Scaling Retrieval-Based LLMs with a Trillion-Token Datastore
The research presented in this paper explores an additional dimension in the development of LLMs (LMs): the size of data available to retrieval-based models at inference time. The central premise is that increasing the size of a datastore from which an LM can retrieve information enhances its performance across various tasks. A trillion-token datastore, MassiveDS, was constructed for this paper, providing the largest open-sourced and most diverse repository available for retrieval-based LMs.
Key Findings
- Performance Over Scale: The increase in datastore size was found to significantly improve the capabilities of LMs in both LLMing and several downstream tasks. Notably, improvements did not exhibit saturation within the scale tested. Smaller models, when paired with large datastores, can outperform larger models lacking retrieval augmentation, specifically in knowledge-intensive tasks.
- Compute-Optimal Scaling: The introduction of retrieval datastore scaling demonstrates superior results for the same computational budget used in training. The paper emphasizes that indexing a datastore incurs substantially lower computational costs compared with expanding the number of training tokens for an LM. This suggests that datastore scaling is a cost-effective method to enhance model performance.

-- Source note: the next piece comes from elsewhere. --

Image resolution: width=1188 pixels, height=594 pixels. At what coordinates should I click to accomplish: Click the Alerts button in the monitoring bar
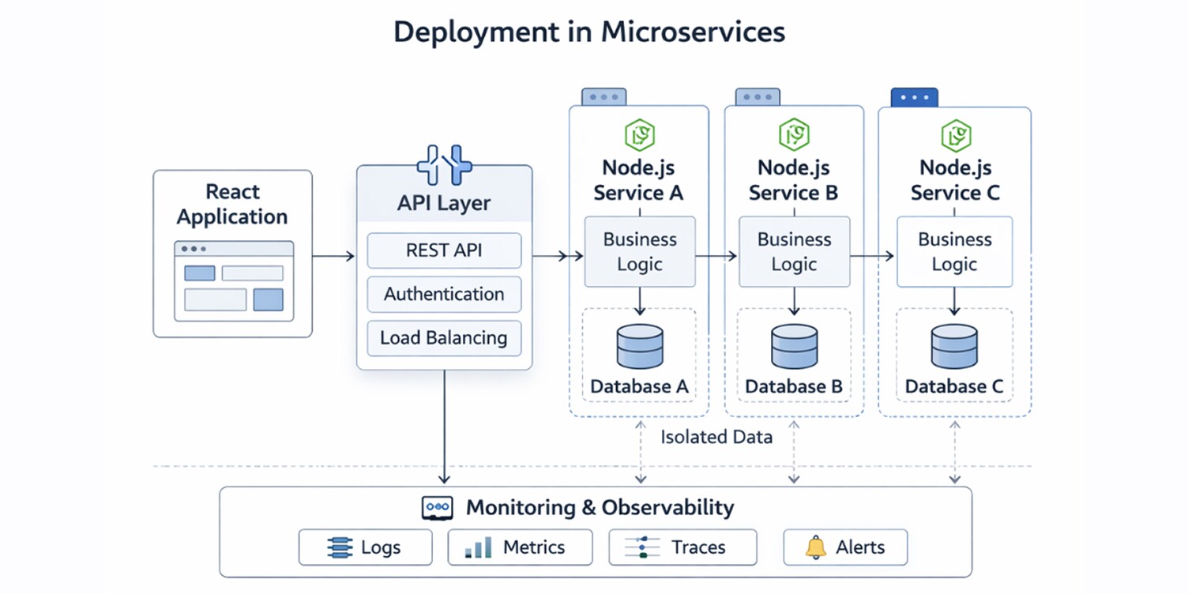[844, 547]
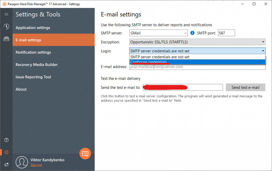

- Diverse Data Impacts: MassiveDS, a collection encompassing over 1.4 trillion tokens spanning eight different domains, ensures broad knowledge coverage. The research reveals that models using MassiveDS perform better or equivalent to those with single-domain datastores, highlighting the robust benefits of a multi-domain datastore which encourages automatic domain relevance retrieval.
- Effect of Reranking and Filtering: Additional experiments in the paper show that using advanced reranking methods can further improve retrieval quality, indicating ample room for enhancements in this area. Moreover, data deduplication and filtering using quality metrics were vital for maintaining datastore efficiency and relevance, especially as datastore size scales up.
Practical and Theoretical Implications
- Performance and Efficiency: The findings highlight a paradigm shift, suggesting that optimal performance is not merely reliant on increasing model size and training data, but rather on utilizing expansive datastores effectively during inference. This could lead to more resource-efficient strategies for deploying large-scale LMs, particularly in contexts with limited compute capacity.
- Generalization Across Domains: The capability of retrieval-based models to leverage large and diverse datastores implies a more generalized understanding across varied domains, providing significant inroads toward the development of universal models that can handle a broader range of tasks with a single configuration.
- Future Directions in Retrieval-Based LMs: The research opens pathways toward further exploration in advanced retrieval techniques, including better retrievers and rerankers which complement larger scaling datastore strategies. Additionally, extending this work to evaluate more complex tasks such as long-form generation and deep mathematical reasoning can provide further insights.
Conclusion
This paper significantly contributes to understanding how datastore scaling plays a pivotal role in shaping the efficacy and efficiency of retrieval-based LLMs. By integrating large-scale, multi-domain datastores at inference time, retrieval-augmented LMs show promise in achieving superior performance without the prohibitive costs associated with parameter and data scaling alone. This new dimension of scaling posits exciting opportunities for future advancements and practical applications in AI.